Der Autor ist scheinbar Blogger und/oder YouTuber, was man meiner Ansicht nach auch merkt. Die Sprache und der ganze Stil sind auf Publikumswirksamkeit ausgerichtet. Das – sehr kurze – einleitende Vorwort ist beinahe schon viktorianisch in seinem „Gaslicht“-Stil… man soll an eine einsame junge Frau im Park denken… doch nein, meist seien die Täter im persönlichen Umfeld zu finden. So weit, so bekannt.

Danach folgen drei bis vier Seiten über den Hotel-Mörder von Chicago, H. Holmes. Von diesem historischen Fall habe ich schon vielfach gehört und gelesen; u.a. in einem Buch des bekannten Forensikers Mark Beneke. Und dort sprachlich sogar etwas anspruchsvoller. Der Autor dieser Leseprobe nun ergeht sich in zahlreichen Vermutungen und blumigen Umschreibungen. Doch die Leseprobe bricht ab, noch bevor das Hotel überhaupt errichtet ist…!

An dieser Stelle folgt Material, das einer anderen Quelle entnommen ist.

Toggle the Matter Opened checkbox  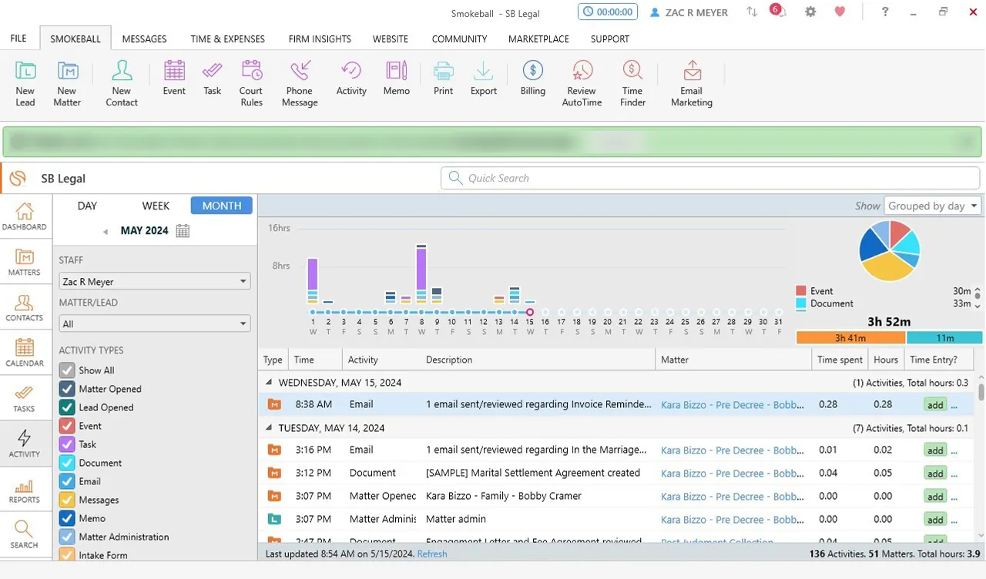click(67, 389)
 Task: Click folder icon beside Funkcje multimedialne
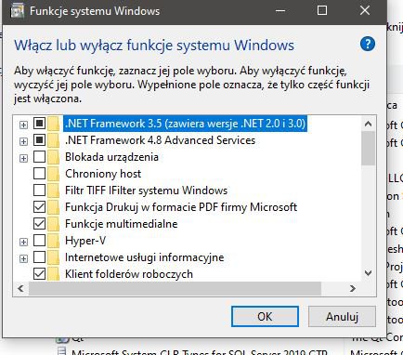[x=53, y=224]
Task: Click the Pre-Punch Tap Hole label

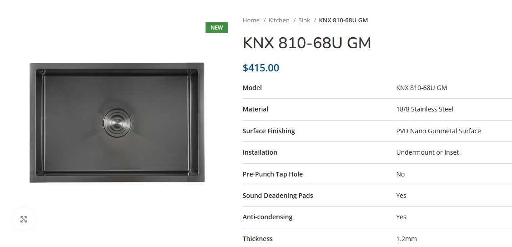Action: [x=273, y=174]
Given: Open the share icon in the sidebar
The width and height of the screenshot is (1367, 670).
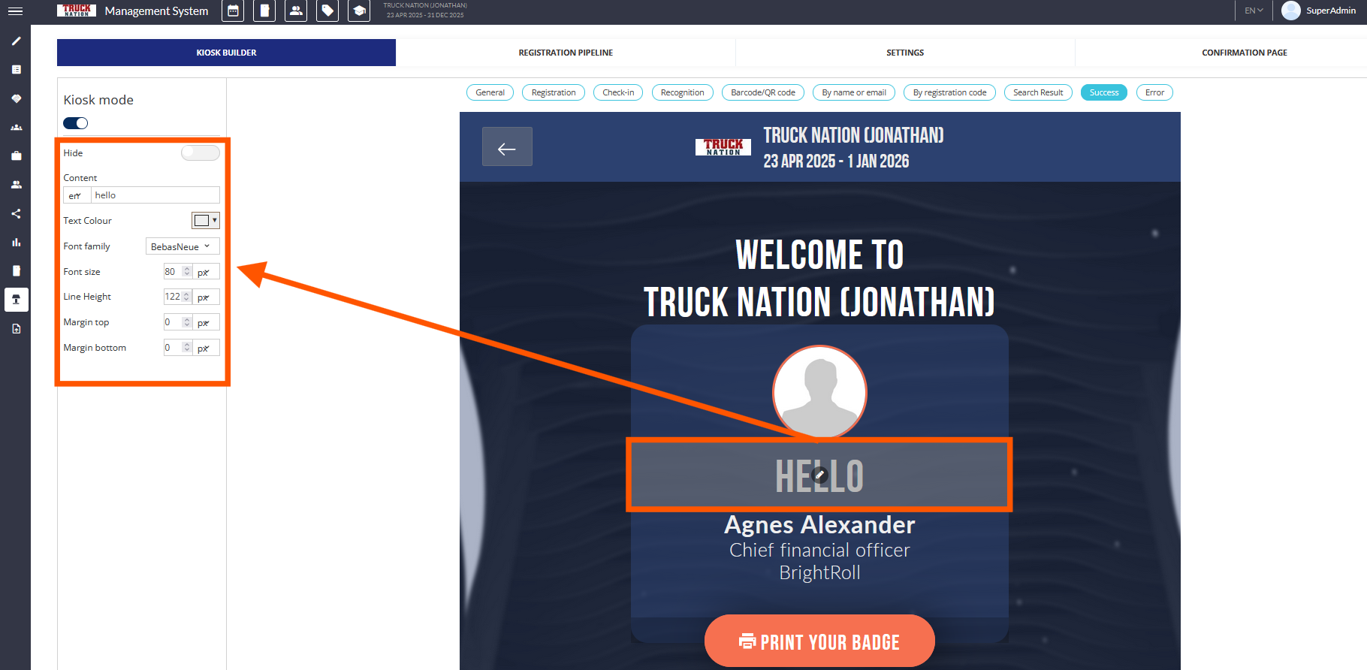Looking at the screenshot, I should coord(16,214).
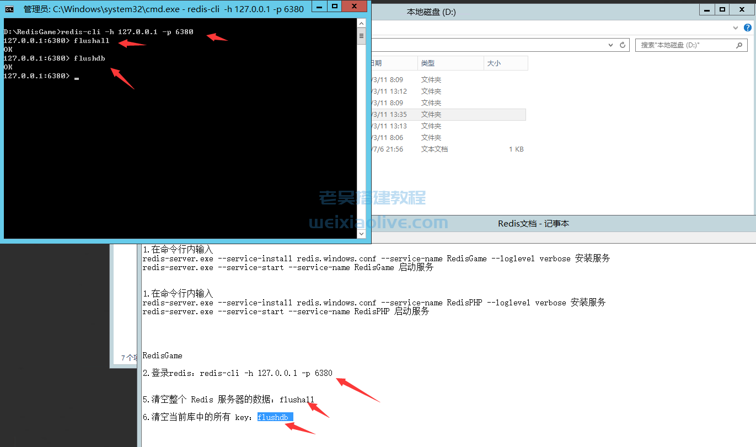The width and height of the screenshot is (756, 447).
Task: Click the 7个项目 status bar text
Action: coord(128,357)
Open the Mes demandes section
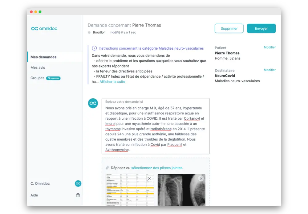The height and width of the screenshot is (214, 308). 43,57
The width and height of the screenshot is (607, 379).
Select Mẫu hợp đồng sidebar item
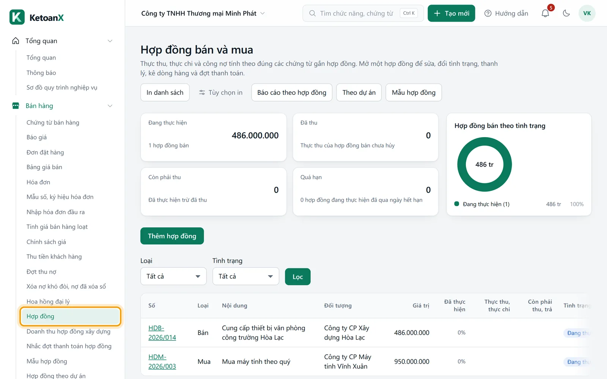47,361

Die nächsten zwei Seiten haben zunächst den Anschein eines Interviews, weil sie in Fragen und Antworten aufgeteilt sind. Effekthaschend sind sie mit Tatort-Absperrband am Rand verziert, was aber meiner Meinung nach in einem seriösen Sachbuch überflüssig ist. Letztlich ist es auch gar kein Interview, sondern ein Gespräch des Autors mit sich selbst. Er selbst beantwortet die Fragen, was man indirekt herauslesen kann, da er von einer eigenen Erfahrung im Alter von 13 Jahren berichtet. Okay, Computerkriminalität ist sicherlich ein wachsendes Gebiet. Aber dies auf zwei Seiten abzuhandeln…? Ich weiß ja nicht…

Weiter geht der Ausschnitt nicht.